So back to the question; we have a binding agreement on the modification. Is the lender a holder entitled to enforce without this modification?
You state that "we have a binding agreement on the modification", but earlier said "I don't know if the modifcation was ever signed by the lender. BUT, the terms of the modfication were in place as the payment changed to reflect the modified payment." It seems to me that you present a possibly faulty legal conclusion.
Does the modification agreement call for the signature of both parties to give the agreement effect? This might take the form of express language, but also might simply be implied by the appearance of a place on the agreement for the Lender to sign.
You begin with the conclusion which might or might not be correct. In most states, as t points out, failure of one party to execute the agreement would be rather strong and conclusive evidence that a contract never came into being.

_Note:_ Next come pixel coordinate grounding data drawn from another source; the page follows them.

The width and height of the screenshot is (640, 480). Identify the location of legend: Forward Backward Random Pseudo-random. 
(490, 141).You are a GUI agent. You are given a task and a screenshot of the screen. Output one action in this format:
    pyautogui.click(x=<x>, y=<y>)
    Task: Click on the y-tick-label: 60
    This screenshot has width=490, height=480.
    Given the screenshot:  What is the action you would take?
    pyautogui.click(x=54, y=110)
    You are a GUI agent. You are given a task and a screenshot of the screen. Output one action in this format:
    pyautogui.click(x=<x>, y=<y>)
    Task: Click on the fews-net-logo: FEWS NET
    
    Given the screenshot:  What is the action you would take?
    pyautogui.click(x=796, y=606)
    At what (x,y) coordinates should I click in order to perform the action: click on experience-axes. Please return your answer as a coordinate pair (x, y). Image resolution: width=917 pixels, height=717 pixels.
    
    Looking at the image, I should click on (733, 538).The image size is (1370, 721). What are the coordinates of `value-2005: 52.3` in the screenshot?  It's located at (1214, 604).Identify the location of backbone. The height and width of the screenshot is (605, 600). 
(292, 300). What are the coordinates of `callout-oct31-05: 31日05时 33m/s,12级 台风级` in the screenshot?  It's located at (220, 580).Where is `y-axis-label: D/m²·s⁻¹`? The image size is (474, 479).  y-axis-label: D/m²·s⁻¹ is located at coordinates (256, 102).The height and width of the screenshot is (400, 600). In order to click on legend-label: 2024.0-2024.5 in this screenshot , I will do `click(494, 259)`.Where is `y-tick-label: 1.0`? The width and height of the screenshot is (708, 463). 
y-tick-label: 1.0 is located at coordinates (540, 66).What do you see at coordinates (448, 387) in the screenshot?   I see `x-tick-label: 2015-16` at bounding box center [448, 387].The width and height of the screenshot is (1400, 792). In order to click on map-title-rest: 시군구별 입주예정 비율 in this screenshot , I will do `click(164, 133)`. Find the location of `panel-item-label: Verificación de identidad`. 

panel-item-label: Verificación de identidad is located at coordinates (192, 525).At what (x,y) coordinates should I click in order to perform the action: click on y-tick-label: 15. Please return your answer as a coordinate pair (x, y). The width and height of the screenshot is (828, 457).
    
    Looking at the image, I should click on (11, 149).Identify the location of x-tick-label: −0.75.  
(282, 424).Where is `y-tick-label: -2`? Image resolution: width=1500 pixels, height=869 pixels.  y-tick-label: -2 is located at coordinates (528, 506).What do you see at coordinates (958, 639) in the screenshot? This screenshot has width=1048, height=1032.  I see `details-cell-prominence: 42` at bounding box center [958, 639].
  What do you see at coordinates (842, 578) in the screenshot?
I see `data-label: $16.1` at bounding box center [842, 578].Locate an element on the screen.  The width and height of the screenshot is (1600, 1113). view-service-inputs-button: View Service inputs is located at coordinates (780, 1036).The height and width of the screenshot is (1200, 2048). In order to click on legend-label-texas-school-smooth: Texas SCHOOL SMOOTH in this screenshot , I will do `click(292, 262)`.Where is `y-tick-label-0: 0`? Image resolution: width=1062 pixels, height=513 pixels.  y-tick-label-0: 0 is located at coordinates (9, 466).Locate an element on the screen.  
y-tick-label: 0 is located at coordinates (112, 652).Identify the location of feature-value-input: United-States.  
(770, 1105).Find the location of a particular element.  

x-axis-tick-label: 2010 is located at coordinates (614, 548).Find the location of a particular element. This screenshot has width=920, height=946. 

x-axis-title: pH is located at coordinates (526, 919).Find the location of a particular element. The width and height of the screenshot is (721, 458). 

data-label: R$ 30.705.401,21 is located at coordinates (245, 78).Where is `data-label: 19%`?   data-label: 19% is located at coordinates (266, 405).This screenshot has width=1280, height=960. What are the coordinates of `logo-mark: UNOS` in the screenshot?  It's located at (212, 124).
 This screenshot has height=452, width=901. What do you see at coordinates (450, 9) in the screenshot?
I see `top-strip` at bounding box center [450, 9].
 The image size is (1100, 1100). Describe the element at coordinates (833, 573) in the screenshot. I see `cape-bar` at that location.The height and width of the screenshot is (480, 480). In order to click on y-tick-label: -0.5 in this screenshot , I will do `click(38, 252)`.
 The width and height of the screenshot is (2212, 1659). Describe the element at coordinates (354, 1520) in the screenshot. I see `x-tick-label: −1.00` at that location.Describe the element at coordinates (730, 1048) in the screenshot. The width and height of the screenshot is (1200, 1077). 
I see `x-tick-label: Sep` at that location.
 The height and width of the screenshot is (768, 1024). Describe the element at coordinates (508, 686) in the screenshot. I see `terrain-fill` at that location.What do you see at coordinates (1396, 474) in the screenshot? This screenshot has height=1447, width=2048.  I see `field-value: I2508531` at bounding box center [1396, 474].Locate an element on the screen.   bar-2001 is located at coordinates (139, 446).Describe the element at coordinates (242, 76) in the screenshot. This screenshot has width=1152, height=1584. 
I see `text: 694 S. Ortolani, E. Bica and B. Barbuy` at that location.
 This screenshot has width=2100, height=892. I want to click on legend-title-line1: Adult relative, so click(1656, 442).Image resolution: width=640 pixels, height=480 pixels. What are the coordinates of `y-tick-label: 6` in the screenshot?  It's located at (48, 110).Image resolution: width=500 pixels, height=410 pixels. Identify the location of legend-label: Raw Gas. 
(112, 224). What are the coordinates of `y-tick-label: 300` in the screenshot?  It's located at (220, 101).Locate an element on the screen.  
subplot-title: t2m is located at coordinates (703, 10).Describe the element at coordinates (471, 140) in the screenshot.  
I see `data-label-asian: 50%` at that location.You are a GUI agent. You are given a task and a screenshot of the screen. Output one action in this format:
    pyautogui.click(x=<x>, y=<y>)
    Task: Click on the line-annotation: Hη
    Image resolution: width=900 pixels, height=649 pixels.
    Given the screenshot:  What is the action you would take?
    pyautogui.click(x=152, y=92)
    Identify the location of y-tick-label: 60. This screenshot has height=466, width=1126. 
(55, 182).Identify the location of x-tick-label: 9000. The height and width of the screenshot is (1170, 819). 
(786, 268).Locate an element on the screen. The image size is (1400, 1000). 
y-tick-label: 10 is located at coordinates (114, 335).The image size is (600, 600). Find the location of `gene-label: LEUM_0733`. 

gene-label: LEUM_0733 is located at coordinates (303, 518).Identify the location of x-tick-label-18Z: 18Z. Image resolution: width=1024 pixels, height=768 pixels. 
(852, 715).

The assertion that acceptance of payments consistent with the modification agreement proves acceptance of the agreement is pretty weak at best, since a Lender can always elect to accept partial payments and can unilaterally choose forbearance without entering into a modification agreement at all.
Paragraph 12 of your deed of trust probably includes this language:
12. Borrower Not Released; Forbearance By Lender Not a Waiver. Extension of the time for payment or modification of amortization of the sums secured by this Security Instrument granted by Lender to Borrower or any Successor in Interest of Borrower shall not operate to release the liability of Borrower or any Successors in Interest of Borrower. Lender shall not be required to commence proceedings against any Successor in Interest of Borrower or to refuse to extend time for payment or otherwise modify amortization of the sums secured by this Security Instrument by reason of any demand made by the original Borrower or any Successors in Interest of Borrower. Any forbearance by Lender in exercising any right or remedy including, without limitation, Lender’s acceptance of payments from third persons, entities or Successors in Interest of Borrower or in amounts less than the amount then due, shall not be a waiver of or preclude the exercise of any right or remedy.
As t points out, most often the mortgage investor or servicer will seek to assert the terms of the modification, because the oppressive language is more favorable to the Lender. It is unclear what you hope to accomplish by asserting that the modifcation is valid and binding as this may make your case worse rather than better.
To any extent that you think that the argument that a foreclosure was wrongful because the Lender failed to follow the written modification agreement, if you do not even have a signed copy of the agreement, you seem to be describing exactly the situation t talked about. Moreover, the question as to wrongful foreclosure will turn on whether there was a default, not the amount of default. If you go into court and the creditor says you owed $10,000 at default and you say, "No, I did't owe a dime more than $8,000 when I defaulted", the judge is going to throw you out on your ear.
The only successful argument is probably going to be that you were never in default at all. Good luck!
As Plaintiff, can I just sit back and point out the inconsistencies between the Note the lender produced and let them try to explain it?
As plaintiff in any proceeding, you cannot just "sit back" and hope for anything. You will bear the burden of proof as to every essential element of your asserted cause of action. It is the defendant which can sit back and simply assail your arguments and your proof.
This is why it is so much harder to win as plainiff than to prevail as a defendant. This is also why it is always easier to defend in a non-judicial foreclosure state in a Bankruptcy setting rather than as plaintiff in a state or Federal court action for wrongful foreclosure.
Before I began to argue that there was a binding modification agreement, I would read the modifcation agreement about twenty times, look up all of the statutes and cases, show the modification agreement to a lawyer and ask yourself what you are trying to PROVE by the modifcation agreement. Most borrowers would usually be better off NOT putting the modification agreement into evidence, because much of the language is likely to eviscerate your case.